The visit to Bencoolen apparently was part of a program of reducing the toll of smallpox in India and other EIC possessions via variolation. Carmarthen left England with 14 orphans who had never been infected with cowpox or smallpox. Two were inoculated before Carmarthen left England, and the rest were to be inoculated on the voyage. The idea was to introduce a mild form of the disease to Fort Marlborough, and thus to extend variolation to Sumatra.

2nd EIC voyage (1805–1806): Captain John Christopher Lochner acquired a letter of marque on 21 January 1805. Captain Lochner sailed from Portsmouth on 25 March, bound for Madras and Bengal. Carmarthen reached Madeira on 25 April, and Madras on 17 July; she arrived at Diamond Harbour on 8 August. Homeward bound, she was at Saugor on 20 November, reached St Helena on 24 February 1806, and arrived back at Long Reach on 16 June.

3rd EIC voyage (1807–1808): Captain James Ross acquired a letter of marque on 20 November 1806. He sailed from Portsmouth on 4 January 1807, bound for Bombay. Carmarthen arrived at Bombay on 27 May. Homeward bound, she reached the Cape on 1 October, St Helena on 24 October, and Crookhaven on 17 December. She arrived at the Downs on 5 January 1808.

4th EIC voyage (1808–1809): Captain Ross acquired a new letter of marque on 18 June 1808. He sailed from Portsmouth on 10 June, bound for Bombay. Carmarthen reached Madeira on 24 June, and arrived at Bombay on 29 October. She left Bombay on 19 April 1809, reached St Helena on 12 July, and arrived at Lower Hope on 13 September.

5th EIC voyage (1810–1812): Captain Ross sailed from Portsmouth on 11 May 1810, bound for Bombay. Carmarthen reached Madeira on 27 May and arrived at Bombay on 5 October. The British had just captured Île de France and Carmarthen sailed there, arriving at Mauritius on 16 June 1811. She arrived back at Bombay on 22 May. Homeward bound she was at the Cape on 18 October, reached St Helena on 5 November, and arrived back at Gravesend on 27 January 1812.

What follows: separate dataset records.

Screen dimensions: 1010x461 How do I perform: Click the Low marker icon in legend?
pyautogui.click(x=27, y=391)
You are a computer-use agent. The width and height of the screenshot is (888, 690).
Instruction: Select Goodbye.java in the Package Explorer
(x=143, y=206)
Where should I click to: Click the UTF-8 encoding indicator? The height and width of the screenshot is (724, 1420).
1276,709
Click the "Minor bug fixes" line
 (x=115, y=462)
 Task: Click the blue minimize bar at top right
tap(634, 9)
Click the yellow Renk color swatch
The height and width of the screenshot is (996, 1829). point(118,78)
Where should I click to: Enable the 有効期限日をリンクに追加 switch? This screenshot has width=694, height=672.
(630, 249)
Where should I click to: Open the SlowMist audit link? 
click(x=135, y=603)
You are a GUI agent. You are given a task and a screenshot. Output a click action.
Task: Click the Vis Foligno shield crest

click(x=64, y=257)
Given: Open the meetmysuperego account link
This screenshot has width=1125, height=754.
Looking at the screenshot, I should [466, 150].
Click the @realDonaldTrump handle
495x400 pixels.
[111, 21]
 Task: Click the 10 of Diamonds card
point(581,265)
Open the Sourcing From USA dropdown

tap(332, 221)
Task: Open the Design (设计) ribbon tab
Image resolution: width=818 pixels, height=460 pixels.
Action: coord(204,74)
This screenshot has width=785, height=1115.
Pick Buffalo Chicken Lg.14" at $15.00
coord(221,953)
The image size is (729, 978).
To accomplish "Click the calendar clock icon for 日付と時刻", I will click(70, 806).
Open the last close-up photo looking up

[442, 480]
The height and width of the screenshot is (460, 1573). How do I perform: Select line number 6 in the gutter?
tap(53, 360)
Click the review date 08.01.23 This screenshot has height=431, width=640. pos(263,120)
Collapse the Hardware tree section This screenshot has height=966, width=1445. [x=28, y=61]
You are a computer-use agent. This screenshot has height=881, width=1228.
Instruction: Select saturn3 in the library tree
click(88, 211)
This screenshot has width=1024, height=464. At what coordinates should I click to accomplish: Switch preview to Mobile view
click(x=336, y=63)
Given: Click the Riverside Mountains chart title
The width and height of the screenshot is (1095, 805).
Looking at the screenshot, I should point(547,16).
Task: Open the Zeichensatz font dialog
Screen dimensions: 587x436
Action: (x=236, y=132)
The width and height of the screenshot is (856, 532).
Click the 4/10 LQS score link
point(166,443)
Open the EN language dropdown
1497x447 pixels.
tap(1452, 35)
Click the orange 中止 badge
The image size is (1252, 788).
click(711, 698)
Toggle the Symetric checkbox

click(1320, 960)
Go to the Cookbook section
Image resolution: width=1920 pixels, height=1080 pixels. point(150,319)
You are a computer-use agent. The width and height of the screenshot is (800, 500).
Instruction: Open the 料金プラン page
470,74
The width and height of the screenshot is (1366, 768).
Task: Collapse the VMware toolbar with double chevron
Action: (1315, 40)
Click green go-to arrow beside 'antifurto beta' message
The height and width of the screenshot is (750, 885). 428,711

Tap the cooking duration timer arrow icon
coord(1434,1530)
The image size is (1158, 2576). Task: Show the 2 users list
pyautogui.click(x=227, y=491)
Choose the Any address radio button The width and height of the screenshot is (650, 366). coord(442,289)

6th EIC voyage (1812–1814): Captain Ross sailed from Portsmouth on 4 June 1812, bound for Madeira and Bengal. Carmarthen reached Madeira on 18 June and arrived at Calcutta on 26 December. Homeward bound, she was at Saugor on 17 March 1813, and reached Bombay on 4 June. She then reached the Cape on 3 January 1814 and St Helena on 25 February, and arrived at the Downs on 21 May 1814.

7th EIC voyage (1815–1816): Captain Ross sailed from the Downs on 22 May 1815, bound for Bombay. Carmarthen reached Madeira on 10 June and Mauritius on 28 September, before arriving at Bombay on 8 November. Homeward bound, she was at Tellicherry on 22 February 1816 and the Cape on 13 May. She reached St Helena on 11 June and arrive at Gravesend on 16 August.

8th EIC voyage (1817–1818): Captain Ross sailed from the Downs on 16 May 1817, bound for Bombay. Carmarthen reached Bombay on 28 September. Homeward bound, she was at Malwa on 11 December, Mangalore on 15 December, and Tellicherry on 17 December. She reached St Helena on 17 March 1818, and arrived at Gravesend on 16 June.

By one report Carmarthen was sold in 1818 for use as a hulk. However, she made one more voyage. Carmarthen, Ross, master, sailed for Bombay on 19 May 1819 under a licence from the EIC. She arrived back at Gravesend on 21 August 1820. She was returning from Bombay, Bencoolen, and the Cape.

| Year | Master | Owner | Trade | Source |
|---|---|---|---|---|
| 1818 | J.Ross | J.Williams | London–India | LR |
| 1819 | J.Ross | J.Williams | Plymouth–London London–India | LR |
| 1820 | J.Ross | Williams & Co. | London–Bombay | LR |

==Fate==
Carmarthen was last listed in Lloyd's Register in 1820. Carmarthen was not listed in 1821 and did not appear in Lloyd's List ship arrival and departure data in 1821 either.